Task directions
Copy out every line of the material below word for word, leaving the pictures out.

Data provided

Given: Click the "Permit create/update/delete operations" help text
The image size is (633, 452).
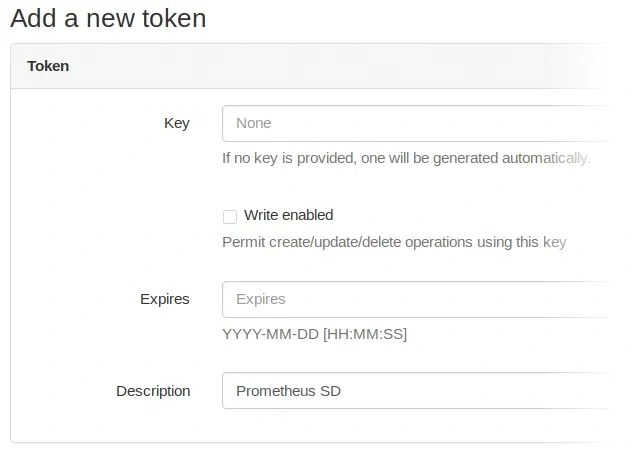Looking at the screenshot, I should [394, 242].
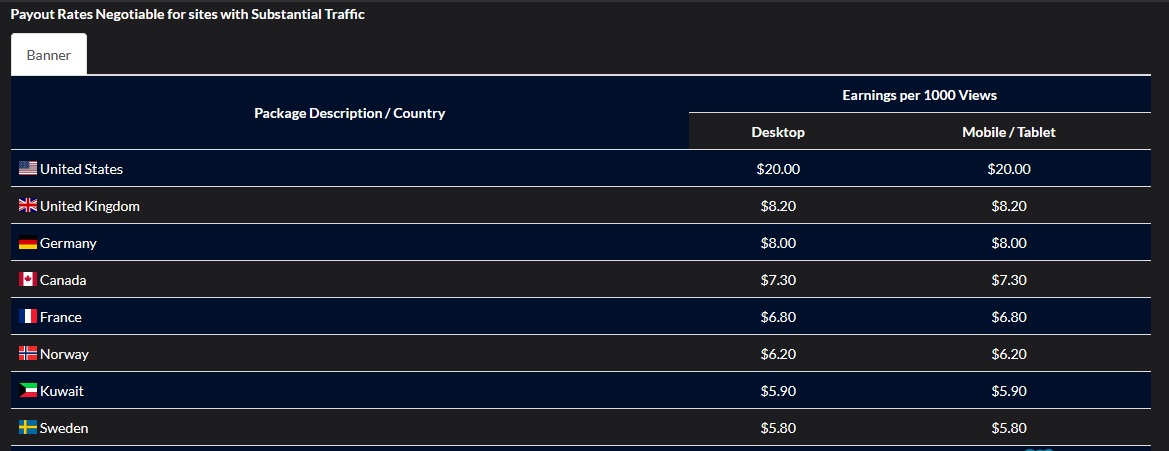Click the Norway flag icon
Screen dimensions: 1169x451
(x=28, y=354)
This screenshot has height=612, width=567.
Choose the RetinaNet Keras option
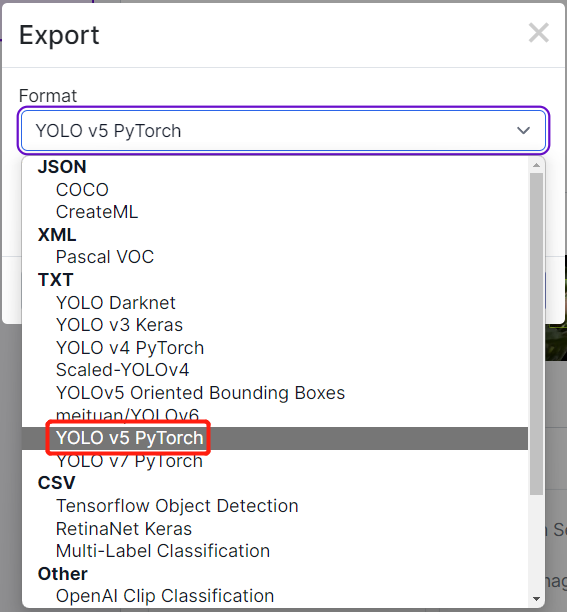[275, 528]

Final answer
Given: Click the "Permit create/update/delete operations" help text
The image size is (633, 452).
Looking at the screenshot, I should [394, 242].
Click the Norway flag icon
Screen dimensions: 1169x451
(x=28, y=354)
This screenshot has height=612, width=567.
Choose the RetinaNet Keras option
[275, 528]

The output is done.